A North Korean orchestra will hold a concert on Feb. 8, the eve of the PyeongChang Winter Olympics, in Gangneung, Gangwon, the first time since August 2002 that North Koreans will perform in the South - and the first time ever outside Seoul.

South Korea’s Unification Ministry announced Tuesday night that Pyongyang has chosen the Gangneung Arts Center and the National Theater of Korea in Jung District, central Seoul, for the Samjiyon Orchestra concerts, on Feb. 8 and Feb. 11.

Some 140 orchestra members, including singers, dancers, instrumentalists and staff, will cross into South Korea on Feb. 6 via a road near the west coast, and leave on Feb. 12.

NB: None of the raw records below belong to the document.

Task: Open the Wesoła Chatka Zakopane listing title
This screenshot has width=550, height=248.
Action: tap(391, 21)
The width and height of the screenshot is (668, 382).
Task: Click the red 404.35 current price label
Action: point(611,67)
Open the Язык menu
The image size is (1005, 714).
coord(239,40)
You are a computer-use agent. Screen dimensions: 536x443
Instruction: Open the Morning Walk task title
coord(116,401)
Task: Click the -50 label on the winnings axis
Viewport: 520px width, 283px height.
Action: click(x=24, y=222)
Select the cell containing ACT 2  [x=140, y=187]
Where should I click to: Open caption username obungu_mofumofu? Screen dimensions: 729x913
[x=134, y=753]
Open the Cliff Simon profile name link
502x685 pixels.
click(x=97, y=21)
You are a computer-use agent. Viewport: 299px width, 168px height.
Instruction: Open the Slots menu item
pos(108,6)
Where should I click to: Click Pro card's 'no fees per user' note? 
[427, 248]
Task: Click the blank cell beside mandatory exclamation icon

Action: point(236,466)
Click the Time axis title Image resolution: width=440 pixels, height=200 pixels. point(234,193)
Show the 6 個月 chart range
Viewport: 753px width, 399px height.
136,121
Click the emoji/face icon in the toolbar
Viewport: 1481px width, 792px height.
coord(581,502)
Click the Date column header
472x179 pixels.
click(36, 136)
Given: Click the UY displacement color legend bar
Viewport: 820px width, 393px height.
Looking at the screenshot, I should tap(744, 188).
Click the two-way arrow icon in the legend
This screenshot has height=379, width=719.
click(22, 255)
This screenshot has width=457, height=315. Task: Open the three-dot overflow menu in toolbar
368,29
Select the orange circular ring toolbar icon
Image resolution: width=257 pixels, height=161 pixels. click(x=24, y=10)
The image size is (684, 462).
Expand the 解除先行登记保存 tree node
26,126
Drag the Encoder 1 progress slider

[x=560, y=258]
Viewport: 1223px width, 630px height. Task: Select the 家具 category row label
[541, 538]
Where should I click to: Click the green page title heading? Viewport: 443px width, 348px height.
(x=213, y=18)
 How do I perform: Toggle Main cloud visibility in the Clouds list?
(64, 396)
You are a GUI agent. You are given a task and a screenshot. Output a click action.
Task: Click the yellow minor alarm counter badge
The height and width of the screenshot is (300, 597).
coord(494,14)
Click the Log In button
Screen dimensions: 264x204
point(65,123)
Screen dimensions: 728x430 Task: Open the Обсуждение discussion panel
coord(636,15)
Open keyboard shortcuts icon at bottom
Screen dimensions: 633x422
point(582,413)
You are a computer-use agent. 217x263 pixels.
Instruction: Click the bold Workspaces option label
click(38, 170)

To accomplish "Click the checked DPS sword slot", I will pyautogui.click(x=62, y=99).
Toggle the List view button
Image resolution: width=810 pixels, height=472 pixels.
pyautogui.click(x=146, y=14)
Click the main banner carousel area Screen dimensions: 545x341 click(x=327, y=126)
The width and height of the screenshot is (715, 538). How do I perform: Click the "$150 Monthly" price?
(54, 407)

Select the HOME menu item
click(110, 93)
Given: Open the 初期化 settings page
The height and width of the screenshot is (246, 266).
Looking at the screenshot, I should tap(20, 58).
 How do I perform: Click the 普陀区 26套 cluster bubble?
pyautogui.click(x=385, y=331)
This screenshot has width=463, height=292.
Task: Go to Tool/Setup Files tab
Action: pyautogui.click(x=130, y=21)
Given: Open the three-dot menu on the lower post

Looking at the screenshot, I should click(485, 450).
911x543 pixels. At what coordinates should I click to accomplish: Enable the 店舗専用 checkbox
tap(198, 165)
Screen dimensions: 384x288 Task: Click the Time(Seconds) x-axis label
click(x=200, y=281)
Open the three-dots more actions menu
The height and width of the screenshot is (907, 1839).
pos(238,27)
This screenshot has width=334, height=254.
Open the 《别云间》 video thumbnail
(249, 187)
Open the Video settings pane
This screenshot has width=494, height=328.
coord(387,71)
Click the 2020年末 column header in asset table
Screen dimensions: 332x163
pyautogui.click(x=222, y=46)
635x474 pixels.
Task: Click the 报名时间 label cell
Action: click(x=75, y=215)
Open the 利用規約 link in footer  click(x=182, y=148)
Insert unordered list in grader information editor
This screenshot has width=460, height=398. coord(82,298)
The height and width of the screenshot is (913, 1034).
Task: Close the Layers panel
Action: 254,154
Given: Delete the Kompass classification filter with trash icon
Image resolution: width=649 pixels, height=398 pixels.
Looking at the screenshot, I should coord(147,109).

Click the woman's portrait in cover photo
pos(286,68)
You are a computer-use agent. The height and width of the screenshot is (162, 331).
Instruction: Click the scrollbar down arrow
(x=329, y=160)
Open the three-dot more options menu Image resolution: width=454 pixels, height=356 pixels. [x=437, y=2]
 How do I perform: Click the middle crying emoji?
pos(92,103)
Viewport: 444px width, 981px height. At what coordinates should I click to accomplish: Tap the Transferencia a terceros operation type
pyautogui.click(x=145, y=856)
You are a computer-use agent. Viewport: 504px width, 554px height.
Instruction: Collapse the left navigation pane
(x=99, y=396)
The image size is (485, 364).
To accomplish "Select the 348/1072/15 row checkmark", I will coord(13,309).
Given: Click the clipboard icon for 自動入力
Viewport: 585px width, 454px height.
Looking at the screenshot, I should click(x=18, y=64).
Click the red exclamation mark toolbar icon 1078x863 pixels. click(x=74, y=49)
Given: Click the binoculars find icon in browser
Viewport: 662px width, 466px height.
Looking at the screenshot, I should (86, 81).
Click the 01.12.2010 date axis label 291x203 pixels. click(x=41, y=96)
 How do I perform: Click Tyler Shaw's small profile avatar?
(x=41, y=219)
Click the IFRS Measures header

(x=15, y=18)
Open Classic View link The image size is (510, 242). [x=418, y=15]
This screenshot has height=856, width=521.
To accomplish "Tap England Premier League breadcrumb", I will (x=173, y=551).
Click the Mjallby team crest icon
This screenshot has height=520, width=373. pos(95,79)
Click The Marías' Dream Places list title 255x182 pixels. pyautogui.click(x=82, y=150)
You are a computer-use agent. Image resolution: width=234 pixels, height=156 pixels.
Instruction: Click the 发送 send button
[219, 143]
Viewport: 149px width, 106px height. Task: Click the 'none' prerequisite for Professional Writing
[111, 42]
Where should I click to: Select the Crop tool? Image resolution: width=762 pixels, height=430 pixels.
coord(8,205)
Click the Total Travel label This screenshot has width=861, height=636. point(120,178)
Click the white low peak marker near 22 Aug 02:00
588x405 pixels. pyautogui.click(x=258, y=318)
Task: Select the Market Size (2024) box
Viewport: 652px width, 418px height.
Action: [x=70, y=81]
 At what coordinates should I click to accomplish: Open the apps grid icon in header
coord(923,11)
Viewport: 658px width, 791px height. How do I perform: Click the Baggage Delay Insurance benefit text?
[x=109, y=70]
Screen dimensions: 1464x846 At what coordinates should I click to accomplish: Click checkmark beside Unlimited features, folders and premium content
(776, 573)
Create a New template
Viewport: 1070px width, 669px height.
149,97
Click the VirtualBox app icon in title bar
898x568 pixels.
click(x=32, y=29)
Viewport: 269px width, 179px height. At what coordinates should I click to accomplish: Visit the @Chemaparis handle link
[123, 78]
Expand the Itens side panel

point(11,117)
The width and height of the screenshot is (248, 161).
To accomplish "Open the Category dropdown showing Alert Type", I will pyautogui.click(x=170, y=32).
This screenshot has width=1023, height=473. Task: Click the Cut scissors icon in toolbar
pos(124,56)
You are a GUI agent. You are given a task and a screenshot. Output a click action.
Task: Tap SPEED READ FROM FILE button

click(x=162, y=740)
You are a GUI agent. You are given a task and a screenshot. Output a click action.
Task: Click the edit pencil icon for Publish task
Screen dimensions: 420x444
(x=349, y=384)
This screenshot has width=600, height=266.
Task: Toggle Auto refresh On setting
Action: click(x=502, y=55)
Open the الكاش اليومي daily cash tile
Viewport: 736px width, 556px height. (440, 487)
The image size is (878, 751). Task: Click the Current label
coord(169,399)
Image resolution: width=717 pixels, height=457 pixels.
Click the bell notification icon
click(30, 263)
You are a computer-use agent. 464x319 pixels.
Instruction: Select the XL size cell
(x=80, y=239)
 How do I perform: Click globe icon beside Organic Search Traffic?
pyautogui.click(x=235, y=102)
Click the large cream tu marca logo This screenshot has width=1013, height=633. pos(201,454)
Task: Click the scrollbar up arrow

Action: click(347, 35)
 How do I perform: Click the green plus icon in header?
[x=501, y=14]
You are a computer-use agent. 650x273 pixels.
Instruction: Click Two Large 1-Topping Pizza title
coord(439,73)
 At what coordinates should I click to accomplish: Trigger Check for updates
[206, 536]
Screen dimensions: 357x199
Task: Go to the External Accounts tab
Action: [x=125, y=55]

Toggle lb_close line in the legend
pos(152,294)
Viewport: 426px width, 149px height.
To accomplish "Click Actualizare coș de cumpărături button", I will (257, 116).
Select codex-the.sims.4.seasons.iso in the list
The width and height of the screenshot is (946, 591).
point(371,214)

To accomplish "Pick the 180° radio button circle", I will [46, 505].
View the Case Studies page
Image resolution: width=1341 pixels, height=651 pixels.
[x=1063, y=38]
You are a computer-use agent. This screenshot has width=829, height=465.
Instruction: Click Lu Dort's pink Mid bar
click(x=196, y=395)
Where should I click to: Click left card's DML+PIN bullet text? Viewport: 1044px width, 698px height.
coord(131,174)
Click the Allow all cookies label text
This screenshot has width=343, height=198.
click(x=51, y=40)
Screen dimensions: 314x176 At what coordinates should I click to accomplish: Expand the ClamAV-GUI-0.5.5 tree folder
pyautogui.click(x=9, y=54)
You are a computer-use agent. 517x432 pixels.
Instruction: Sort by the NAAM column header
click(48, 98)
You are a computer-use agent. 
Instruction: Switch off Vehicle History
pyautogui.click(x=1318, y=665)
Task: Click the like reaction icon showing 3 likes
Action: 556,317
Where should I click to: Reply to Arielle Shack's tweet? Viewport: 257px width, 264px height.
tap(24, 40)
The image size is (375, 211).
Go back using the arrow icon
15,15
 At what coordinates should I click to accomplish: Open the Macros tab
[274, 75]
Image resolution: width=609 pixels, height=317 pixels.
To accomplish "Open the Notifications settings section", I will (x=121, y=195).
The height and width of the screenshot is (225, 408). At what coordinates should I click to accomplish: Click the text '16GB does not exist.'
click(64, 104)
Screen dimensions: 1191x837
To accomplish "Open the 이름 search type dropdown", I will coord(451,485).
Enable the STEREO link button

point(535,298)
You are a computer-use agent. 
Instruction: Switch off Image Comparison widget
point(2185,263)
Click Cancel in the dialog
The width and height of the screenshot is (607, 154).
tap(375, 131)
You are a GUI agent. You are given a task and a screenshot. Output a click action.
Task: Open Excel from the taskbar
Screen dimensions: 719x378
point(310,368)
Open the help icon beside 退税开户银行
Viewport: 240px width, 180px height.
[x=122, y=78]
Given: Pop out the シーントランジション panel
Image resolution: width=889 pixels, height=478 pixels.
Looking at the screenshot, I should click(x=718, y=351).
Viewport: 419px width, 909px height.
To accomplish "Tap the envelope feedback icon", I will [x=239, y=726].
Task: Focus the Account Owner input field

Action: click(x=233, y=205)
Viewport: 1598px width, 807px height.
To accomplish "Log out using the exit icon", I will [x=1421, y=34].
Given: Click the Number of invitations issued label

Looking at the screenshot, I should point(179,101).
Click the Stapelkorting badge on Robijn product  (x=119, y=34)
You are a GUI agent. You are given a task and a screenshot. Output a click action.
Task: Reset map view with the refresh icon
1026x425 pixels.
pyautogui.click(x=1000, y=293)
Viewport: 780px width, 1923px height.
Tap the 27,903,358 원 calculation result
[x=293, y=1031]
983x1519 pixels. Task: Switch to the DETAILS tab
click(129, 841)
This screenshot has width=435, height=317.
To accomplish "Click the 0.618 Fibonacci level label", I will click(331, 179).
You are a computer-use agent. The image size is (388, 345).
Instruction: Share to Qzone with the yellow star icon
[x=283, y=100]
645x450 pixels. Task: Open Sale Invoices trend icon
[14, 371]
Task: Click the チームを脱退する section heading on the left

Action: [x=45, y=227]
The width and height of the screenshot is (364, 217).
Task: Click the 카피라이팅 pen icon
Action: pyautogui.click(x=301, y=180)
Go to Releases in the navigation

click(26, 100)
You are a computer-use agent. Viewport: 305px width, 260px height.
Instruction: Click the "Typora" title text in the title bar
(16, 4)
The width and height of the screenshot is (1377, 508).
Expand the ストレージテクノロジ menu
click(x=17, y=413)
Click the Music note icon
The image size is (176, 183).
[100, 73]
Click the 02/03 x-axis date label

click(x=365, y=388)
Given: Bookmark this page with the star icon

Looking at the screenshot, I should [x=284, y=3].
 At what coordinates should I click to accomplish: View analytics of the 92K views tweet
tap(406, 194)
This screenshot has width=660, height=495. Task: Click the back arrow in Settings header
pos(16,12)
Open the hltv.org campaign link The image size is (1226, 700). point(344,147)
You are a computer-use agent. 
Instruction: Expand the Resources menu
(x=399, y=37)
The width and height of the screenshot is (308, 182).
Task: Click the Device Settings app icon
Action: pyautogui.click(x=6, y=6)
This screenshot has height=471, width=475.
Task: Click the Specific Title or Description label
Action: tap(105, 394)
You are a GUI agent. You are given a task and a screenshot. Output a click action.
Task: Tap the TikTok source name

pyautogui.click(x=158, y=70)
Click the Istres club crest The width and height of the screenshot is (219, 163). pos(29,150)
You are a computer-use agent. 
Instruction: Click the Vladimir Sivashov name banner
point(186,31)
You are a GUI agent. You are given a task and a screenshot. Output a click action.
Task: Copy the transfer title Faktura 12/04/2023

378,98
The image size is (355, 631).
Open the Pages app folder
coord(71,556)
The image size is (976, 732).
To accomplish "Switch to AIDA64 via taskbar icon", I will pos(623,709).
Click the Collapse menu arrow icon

The regime didn’t explain why it ditched its original proposal, relayed to Seoul officials last week, that it wanted its orchestra to enter the South through the heavily fortified Joint Security Area.

A seven-member delegation from the North, led by Hyon Song-wol, leader of the orchestra and deputy director of the Propaganda and Agitation Department within the Central Committee of the ruling Workers’ Party, visited Gangneung and Seoul last Sunday and Monday to check venues for the concerts, taking the same west coast road.

The concerts will be invitation-based, meaning tickets won’t be sold to the public. Vice Unification Minister Chun Hae-sung told local media last week that Seoul suggested to Pyongyang officials in the latest working-level talks that the orchestra play Korean folk songs and classical music, to which the North replied it would play folk music well-known in both Koreas, as well as world classics.

A major concern was that Pyongyang might play propaganda.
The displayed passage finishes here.